Ovarian stimulation protocol, endometrial preparation protocol, ET process, and luteal support
A personalized controlled ovarian hyperstimulation (COH) protocol was chosen for each patient according to her age, anti-Müllerian hormone level, body mass index (BMI), number of antral follicles in the bilateral ovaries, and prior response to stimulation13-15. Follicular development was determined by transvaginal ultrasonography, and the dosages of gonadotropin were adjusted according to different ovarian responses.
When the follicles reached a diameter of more than 17 mm, the trigger was performed for final oocyte maturation. Oocyte retrieval was performed 36 hours after triggering with transvaginal ultrasound-guided aspiration.
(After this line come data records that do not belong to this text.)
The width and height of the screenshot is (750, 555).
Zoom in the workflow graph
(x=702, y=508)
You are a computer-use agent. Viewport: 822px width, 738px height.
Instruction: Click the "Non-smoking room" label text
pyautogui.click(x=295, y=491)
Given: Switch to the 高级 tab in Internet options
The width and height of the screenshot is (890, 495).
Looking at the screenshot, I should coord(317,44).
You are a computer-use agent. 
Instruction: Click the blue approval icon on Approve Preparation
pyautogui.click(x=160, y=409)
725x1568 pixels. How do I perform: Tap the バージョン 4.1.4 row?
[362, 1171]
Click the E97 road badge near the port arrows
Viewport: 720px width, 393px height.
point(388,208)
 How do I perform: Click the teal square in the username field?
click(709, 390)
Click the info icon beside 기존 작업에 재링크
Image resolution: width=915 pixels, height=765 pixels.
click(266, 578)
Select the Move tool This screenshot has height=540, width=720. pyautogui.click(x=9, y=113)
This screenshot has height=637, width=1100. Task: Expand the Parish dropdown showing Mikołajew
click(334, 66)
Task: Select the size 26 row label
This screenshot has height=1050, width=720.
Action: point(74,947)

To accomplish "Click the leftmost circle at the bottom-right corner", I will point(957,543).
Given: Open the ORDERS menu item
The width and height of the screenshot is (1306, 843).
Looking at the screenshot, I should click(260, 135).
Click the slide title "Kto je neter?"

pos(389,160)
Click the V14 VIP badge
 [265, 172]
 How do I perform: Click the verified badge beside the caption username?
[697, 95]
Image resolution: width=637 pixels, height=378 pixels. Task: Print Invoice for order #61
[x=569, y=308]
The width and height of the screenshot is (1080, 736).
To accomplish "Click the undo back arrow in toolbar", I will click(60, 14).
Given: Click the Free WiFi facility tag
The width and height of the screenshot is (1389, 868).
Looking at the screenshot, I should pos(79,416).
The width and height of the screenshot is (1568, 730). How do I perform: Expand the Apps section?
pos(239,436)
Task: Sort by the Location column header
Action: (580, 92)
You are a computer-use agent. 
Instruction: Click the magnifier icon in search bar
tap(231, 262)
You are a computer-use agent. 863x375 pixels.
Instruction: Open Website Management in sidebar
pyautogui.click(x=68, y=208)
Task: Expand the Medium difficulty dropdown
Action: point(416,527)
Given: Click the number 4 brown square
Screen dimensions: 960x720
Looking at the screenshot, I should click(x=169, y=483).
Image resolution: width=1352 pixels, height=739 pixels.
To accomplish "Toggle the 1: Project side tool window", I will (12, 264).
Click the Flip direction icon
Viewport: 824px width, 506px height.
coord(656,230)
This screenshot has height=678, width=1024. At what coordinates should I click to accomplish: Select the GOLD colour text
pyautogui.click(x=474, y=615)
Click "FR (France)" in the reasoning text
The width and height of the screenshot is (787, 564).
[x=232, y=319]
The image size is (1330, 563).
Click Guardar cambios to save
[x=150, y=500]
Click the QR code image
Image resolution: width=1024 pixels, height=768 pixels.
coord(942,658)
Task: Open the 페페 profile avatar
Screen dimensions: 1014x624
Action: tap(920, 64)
Endometrial preparation for FET used the HRT cycle, wherein 4-8 mg of estradiol valerate (Progynova, Bayer, Germany) was administered orally for at least 10 days from the 3rd to 5th days of menstruation to promote endometrial growth. The cut-off value for endometrial transformation was more than 8 mm. The embryos were slowly injected 10 mm from the uterine fundus under ultrasound guidance, and the catheter remained in situ for 3-5 seconds. The patients subsequently stood upright and walked to the rest area, where they lay in bed for 20-30 min before leaving.
The luteal phase was supported by vaginal administration of progesterone gel (Crinone, Fleet Laboratories Ltd., UK) at 90 mg/day, while estradiol was maintained at the original dose. Luteal support was continued until 11 weeks of gestational age.